I love a good mystery. And I've noticed one post-mortem analysis after another lately exploring the recently announced impending demise of Google Health, a service aimed at helping people manage their own health information. Why would as powerful an entity as Google abandon so major a project in such a seemingly promising field?

Google's own explanation, in a blog post, is that the service just "didn't catch on" as hoped. That rings true to me: Here I am, immersed in health care news, and I'd heard little about Google Health and nothing enticing enough to make me want to sign up. But the answers go deeper.

In MIT's Technology Review, David Talbot recently wrote of Google Health that its passing reflects a broken medical system: "Experts say its untimely death is, in many ways, an extension of U.S. health-care providers' failure to share data across institutions, or make it easy for patients to obtain it." (Tech Review also has an interesting new article out here about a Cambridge company's health-tracking platform for employers.)

I just spoke with Dr. Kenneth Mandl, an associate professor at Harvard Medical School, physician and researcher in the informatics program at Children's Hospital Boston, and co-founder of the open-source project Indivo, the first electronic personal health record. Indivo, he says, began in 1998, inspired the Google Health model in 2006 and is still in wide use, including for patients at Children’s.
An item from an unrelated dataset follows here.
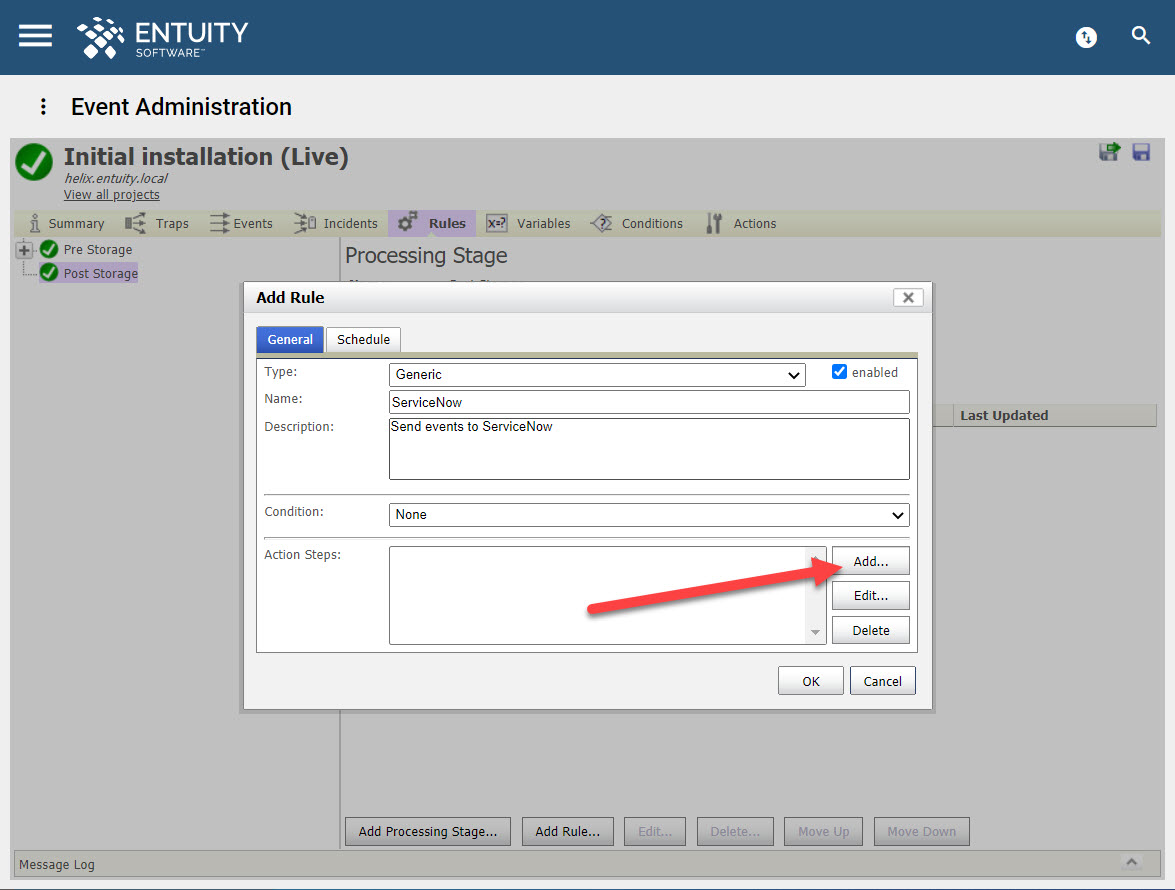Open the Type dropdown showing Generic
This screenshot has width=1175, height=890.
(x=597, y=375)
The concept behind personal health records is that each of us should have access to our own medical information, and the ability to share it where needed—with our doctors, our family, and with computer apps that can help care for us. Here is his detective work, lightly distilled:

Q: So, Ken, whodunit?

Basically, it was a combination of a couple of factors—the stagnant data flow in the health system and some failures in Google’s strategic execution.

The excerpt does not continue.